▶ _About this task_
The entire listing below needs to be transcribed word for word.

▶ _Given data_
===============
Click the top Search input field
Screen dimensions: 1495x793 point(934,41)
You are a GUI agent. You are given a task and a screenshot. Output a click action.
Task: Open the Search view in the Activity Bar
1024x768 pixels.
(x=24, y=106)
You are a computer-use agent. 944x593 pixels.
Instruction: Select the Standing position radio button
===============
▶ _Expected output_
Click the top Search input field
Screen dimensions: 1495x793 point(934,41)
You are a GUI agent. You are given a task and a screenshot. Output a click action.
Task: Open the Search view in the Activity Bar
1024x768 pixels.
(x=24, y=106)
You are a computer-use agent. 944x593 pixels.
Instruction: Select the Standing position radio button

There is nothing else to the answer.